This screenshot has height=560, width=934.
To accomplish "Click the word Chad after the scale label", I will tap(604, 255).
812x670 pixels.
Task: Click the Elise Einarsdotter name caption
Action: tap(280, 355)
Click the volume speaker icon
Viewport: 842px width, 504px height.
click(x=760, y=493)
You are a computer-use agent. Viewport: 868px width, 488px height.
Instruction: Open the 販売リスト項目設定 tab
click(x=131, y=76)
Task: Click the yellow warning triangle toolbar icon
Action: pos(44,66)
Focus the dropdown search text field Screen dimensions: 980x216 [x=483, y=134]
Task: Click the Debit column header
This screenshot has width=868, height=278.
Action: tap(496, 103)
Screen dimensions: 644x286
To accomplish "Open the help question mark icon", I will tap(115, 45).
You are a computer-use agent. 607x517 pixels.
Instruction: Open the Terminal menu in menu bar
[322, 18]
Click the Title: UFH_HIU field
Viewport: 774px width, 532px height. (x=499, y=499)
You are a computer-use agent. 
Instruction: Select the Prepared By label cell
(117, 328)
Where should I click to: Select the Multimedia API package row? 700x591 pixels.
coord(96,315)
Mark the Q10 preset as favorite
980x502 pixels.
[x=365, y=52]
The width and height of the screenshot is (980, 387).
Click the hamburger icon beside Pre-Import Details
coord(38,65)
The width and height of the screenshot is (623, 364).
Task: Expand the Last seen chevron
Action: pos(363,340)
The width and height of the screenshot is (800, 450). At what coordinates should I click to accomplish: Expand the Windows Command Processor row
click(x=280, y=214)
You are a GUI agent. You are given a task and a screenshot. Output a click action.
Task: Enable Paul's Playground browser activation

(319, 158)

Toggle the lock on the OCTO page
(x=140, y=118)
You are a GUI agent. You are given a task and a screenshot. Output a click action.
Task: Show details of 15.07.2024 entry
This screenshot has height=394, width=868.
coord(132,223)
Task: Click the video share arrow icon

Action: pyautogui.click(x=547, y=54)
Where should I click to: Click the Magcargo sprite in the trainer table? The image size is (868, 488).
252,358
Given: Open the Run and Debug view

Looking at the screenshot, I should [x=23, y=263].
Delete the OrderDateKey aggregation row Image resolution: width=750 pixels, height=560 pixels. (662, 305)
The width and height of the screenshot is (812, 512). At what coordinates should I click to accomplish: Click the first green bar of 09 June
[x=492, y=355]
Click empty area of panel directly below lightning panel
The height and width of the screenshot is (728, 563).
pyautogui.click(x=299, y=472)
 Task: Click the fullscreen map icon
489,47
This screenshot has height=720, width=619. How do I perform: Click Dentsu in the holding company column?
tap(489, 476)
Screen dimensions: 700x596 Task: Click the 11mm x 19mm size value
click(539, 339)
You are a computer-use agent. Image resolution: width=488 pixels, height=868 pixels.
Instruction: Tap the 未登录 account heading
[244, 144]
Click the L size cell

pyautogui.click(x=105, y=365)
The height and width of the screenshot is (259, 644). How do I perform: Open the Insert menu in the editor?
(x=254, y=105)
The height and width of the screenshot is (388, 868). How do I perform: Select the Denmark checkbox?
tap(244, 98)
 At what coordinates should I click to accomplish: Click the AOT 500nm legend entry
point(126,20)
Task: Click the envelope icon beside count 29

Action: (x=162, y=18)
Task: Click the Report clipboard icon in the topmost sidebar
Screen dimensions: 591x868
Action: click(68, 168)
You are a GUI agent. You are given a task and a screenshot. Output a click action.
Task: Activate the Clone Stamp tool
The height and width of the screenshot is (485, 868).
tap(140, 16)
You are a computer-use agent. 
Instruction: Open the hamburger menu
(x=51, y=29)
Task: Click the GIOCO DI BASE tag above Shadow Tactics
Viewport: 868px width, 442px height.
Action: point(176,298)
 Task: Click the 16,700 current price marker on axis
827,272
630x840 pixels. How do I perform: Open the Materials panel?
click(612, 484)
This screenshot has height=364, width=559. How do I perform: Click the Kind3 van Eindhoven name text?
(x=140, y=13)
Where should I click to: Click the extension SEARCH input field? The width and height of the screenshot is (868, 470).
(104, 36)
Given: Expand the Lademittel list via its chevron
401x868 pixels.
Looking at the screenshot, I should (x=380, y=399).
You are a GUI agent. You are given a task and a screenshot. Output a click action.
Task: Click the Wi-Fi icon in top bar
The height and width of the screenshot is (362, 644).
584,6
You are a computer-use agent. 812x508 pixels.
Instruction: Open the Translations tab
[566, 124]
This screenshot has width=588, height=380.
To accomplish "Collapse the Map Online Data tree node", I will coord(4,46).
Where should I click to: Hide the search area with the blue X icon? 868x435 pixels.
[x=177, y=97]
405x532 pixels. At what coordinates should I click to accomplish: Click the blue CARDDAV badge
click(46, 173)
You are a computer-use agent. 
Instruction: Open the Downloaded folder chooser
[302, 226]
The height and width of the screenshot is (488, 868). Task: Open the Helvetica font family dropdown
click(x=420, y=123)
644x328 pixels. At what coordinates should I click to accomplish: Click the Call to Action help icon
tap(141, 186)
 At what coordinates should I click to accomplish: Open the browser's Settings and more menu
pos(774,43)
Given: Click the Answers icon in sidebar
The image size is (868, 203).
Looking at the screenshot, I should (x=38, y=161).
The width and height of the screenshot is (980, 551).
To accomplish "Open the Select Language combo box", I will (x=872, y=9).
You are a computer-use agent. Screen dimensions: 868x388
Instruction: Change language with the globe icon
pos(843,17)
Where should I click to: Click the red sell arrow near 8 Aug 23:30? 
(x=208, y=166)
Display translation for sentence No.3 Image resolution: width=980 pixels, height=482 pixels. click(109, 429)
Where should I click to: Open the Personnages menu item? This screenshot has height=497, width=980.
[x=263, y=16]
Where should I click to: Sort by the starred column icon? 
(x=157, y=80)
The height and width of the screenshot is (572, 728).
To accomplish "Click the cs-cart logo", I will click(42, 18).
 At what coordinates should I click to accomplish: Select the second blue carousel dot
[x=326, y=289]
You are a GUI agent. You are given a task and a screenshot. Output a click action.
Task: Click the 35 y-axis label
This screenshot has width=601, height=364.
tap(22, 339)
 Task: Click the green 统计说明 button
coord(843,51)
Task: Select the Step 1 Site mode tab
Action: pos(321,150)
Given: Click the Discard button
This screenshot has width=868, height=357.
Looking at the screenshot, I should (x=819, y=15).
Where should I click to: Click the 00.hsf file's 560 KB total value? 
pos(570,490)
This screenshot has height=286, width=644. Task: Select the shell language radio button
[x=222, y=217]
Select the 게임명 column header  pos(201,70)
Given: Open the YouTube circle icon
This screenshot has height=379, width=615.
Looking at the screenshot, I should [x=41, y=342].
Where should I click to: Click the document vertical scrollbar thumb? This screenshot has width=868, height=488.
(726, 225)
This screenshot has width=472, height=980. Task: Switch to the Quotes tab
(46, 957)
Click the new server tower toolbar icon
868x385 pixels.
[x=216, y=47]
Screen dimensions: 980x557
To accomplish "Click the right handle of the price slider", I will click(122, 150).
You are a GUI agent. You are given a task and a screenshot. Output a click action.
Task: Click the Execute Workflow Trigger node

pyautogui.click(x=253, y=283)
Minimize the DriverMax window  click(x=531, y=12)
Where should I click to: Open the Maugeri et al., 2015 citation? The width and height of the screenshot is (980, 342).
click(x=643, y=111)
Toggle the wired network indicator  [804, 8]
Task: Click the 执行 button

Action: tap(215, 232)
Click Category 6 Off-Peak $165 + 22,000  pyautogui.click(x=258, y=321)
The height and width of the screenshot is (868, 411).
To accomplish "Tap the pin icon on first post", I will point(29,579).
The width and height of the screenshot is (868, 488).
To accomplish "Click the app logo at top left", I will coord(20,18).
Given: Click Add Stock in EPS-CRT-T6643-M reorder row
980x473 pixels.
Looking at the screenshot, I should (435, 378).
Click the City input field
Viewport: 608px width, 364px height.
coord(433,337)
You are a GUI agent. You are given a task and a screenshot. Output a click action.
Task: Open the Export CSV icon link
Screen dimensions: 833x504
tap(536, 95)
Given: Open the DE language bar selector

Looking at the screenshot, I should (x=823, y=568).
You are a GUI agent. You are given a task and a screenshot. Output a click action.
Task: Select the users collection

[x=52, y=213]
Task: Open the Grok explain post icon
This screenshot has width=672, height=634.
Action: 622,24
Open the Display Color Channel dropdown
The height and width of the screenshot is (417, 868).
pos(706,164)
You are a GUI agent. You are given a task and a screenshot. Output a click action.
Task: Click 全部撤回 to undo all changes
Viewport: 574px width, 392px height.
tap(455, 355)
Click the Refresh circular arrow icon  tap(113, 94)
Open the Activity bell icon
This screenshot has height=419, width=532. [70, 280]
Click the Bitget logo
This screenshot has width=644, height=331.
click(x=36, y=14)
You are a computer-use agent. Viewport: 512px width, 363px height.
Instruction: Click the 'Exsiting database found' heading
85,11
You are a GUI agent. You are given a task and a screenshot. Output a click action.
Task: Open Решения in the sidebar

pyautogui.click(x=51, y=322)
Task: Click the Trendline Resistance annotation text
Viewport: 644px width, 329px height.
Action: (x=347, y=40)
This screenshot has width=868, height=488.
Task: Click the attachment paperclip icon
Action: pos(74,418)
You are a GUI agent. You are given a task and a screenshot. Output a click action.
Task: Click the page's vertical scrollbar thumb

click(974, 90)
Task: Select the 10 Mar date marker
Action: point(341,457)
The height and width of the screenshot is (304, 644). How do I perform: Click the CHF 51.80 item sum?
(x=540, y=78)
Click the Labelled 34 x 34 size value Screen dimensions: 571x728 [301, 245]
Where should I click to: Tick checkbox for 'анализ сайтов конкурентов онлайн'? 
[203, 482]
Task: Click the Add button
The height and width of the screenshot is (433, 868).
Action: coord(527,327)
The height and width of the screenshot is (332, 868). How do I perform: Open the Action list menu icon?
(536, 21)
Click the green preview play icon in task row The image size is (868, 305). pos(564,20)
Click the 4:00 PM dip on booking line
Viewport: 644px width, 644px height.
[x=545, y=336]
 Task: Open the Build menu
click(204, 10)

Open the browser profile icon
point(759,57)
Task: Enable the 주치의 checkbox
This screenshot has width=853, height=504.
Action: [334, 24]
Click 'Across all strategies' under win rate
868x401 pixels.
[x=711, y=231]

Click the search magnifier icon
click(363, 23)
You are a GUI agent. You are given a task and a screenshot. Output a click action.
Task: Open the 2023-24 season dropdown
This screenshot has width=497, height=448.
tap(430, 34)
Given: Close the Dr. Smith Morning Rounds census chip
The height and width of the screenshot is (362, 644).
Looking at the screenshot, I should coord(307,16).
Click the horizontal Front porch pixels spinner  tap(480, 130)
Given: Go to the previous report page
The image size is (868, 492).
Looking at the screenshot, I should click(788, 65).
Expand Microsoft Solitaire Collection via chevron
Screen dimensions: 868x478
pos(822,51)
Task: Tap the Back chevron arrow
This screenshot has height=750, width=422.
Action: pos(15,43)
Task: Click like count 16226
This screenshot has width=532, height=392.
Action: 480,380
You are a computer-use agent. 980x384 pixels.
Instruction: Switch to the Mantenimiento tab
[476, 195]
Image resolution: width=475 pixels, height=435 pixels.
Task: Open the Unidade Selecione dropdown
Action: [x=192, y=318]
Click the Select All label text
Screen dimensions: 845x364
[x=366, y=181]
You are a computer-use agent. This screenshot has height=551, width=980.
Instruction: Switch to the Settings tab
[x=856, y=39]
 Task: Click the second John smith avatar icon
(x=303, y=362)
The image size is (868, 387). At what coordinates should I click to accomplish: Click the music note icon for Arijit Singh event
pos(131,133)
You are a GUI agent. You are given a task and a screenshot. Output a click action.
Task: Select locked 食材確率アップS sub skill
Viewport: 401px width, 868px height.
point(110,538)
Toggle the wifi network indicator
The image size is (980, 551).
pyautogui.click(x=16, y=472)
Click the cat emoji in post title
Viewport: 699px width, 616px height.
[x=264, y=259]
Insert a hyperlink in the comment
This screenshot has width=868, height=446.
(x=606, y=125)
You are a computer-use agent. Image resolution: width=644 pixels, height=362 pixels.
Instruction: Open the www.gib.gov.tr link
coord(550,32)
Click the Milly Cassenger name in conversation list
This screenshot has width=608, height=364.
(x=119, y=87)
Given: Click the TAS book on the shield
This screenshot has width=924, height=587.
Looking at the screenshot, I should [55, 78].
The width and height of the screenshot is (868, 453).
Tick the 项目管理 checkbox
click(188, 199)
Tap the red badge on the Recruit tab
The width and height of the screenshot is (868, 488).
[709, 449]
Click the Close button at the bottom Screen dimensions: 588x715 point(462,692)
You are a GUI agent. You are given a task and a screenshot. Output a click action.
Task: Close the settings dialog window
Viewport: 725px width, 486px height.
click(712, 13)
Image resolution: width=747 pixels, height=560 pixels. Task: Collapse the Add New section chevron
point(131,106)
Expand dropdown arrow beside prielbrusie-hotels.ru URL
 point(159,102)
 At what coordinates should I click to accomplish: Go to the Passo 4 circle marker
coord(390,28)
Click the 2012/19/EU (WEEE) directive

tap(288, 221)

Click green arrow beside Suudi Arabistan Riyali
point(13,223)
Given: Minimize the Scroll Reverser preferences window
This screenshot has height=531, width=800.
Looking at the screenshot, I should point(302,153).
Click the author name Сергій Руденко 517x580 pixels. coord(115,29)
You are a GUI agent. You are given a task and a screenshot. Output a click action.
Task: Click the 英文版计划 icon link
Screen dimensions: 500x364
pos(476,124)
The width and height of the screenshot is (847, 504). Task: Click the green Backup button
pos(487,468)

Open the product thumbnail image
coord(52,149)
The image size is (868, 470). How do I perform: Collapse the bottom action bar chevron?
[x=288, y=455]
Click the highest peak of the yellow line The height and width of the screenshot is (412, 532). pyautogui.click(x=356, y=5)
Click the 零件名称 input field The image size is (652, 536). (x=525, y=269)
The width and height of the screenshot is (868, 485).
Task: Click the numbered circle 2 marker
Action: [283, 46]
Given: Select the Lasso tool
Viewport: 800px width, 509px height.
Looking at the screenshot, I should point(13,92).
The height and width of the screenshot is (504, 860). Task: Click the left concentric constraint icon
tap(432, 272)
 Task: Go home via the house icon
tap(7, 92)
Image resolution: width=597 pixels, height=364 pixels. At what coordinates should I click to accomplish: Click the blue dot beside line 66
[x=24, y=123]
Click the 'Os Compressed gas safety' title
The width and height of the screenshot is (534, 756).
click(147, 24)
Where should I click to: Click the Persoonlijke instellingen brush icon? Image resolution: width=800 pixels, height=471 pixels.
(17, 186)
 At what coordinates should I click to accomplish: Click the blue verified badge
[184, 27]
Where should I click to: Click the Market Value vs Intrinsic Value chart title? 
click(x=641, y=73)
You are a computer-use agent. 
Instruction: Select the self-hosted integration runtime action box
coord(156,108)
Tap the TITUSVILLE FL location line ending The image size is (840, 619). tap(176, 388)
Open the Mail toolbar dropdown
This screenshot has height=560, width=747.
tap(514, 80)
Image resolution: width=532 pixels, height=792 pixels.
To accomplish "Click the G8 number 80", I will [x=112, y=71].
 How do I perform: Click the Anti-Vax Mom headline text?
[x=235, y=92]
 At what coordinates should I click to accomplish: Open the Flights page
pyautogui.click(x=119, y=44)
**********
§ What you need to do
Copy out everything from the line containing "Task: Click the second" down to the line containing "pos(131,133)", reproducing each item line exactly.

§ Solution
 Task: Click the second John smith avatar icon
(x=303, y=362)
The image size is (868, 387). At what coordinates should I click to accomplish: Click the music note icon for Arijit Singh event
pos(131,133)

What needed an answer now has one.